Using Digital Tools to Customize Learning

Instructor: Kim-Kathie Knudsen

Kim-Kathie has taught high school and college Spanish and has worked as a professional development specialist and instructional technology administrator. She has a master's degree in Teaching and Curriculum and is currently working on her doctorate in Educational Leadership.

Digital tools and instructional technology resources allow for students to learn according to their learning style. Leveraging these resources creates instructional opportunities for teachers to flip their classroom.

Why Go Digital?

Tuesday's homework was for students to complete two pages of problems. On Wednesday, you begin going over the homework and realize very quickly that some students did not complete it, some did not do it at all, and the rest of them had numerous incorrect answers. Instead of sticking to your lesson plan, you spend the majority of class re-teaching the concept and correcting the homework.

Sound familiar? What if, instead of practicing a new concept at home, students could use digital resources to learn the content at home and then come to class prepared to practice the concept? Flipping your classroom is a great way to use your classroom time wisely, avoid frustration and work avoidance at home, and allow your students to learn in a way that makes sense for them.

Flip It!


The flipped classroom refers to an instructional model that changes the order of delivering and consuming instructional content. In the traditional classroom model, students listen to a lecture or content presented by the teachers, do a guided practice to check for understanding, and then complete individual practice at home. The breakdown often occurs during the guided practice and independent practice; some students don't fully understand the concepts being presented and then struggle with the independent practice. In a flipped model, students listen to and engage in the content presentation at home, oftentimes complete an assessment to check for understanding, and then practice and hone their understanding at school.

Flipped learning can be used for all students and content areas but needs to be a well-thought out and carefully implemented process.

  • At the elementary level, students might watch a short video on BrainPop and complete the quiz at the end of the lesson.
  • Middle school students, with a longer attention span, are able to watch a video and complete a video note-taking guide. They are then prepared to analyze and debate the content the next day, instead of spending valuable class time on the lesson presentation itself.
  • At the high school level, teachers may create content and film themselves teaching the lesson so students can watch at home. Students might even complete the first steps of the practice and then come to class prepared with questions. Flipped classrooms lend themselves to high school students, since many high school students have access to digital resources at home, such as a laptop, tablet, or smartphone, and can benefit from anywhere, anytime learning. Students can access this content at home, on the way to sporting events, or during study halls.

Where to begin?

Flipped learning is not something that is an overnight idea to be immediately implemented the next day. Time and professional learning is critical to begin successfully adapting this instructional strategy.
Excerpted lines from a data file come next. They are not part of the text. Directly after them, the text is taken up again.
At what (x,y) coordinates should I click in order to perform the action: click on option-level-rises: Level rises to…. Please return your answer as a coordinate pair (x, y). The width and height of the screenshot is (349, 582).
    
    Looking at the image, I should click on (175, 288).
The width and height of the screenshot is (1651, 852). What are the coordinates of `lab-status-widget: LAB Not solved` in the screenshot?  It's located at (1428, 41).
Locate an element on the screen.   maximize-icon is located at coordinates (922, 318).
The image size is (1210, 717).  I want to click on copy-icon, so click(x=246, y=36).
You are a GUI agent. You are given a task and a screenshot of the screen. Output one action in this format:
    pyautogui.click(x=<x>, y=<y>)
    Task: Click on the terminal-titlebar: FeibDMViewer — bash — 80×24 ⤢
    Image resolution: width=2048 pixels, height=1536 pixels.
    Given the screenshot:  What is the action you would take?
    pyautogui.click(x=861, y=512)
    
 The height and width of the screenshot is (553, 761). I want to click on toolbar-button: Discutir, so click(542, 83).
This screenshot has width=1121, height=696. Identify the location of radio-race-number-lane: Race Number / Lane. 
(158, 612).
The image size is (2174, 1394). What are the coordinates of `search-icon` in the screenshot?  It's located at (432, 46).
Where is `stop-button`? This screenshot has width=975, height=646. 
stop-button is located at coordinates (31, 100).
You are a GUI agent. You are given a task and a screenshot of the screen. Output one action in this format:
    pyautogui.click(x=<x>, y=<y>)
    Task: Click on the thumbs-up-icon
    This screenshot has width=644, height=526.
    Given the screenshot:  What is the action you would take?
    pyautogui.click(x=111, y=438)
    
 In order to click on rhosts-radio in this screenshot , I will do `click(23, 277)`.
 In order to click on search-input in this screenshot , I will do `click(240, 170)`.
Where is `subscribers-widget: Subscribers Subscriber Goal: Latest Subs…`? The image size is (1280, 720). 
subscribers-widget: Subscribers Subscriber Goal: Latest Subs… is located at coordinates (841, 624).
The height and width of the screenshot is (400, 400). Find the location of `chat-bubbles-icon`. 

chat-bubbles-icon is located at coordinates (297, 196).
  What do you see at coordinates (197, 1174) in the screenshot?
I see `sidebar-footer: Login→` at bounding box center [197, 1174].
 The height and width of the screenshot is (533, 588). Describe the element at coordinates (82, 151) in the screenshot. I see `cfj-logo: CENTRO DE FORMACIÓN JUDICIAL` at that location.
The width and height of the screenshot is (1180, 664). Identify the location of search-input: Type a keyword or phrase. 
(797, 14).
Find the Right Digital Tools

A good start is to begin researching free digital tools to use and implementing them to see what works with your students and what doesn't. A tool may be appropriate for a 4th grade social studies lesson but is not engaging enough for a group of seniors in an Advanced Placement course. Digital tools and resources can be found in an online search for instructional technology, and most of them are free. Before you begin your search, check with your district instructional technology coordinator, IT administrator, library media specialist, or grade level and department leaders to see what is already being used in the district and what may be available to you. Some programs may already have student accounts set up, saving you valuable time.

Creating and Managing Digital Content

Many models of flipped learning have students learning content at home. An easy way to do this is to find content in your field that students can watch, then assign this to students through a link on your website. There are many educational websites that contain digital content on a variety of topics. If you prefer to create your own content, a simple digital camera or built in webcam allows you to film yourself and upload the file to an online platform, such as your learning management system. Free screencasting tools can also allow you to screencast your computer and narrate the content. The file can then be saved and uploaded to wherever you house your resources.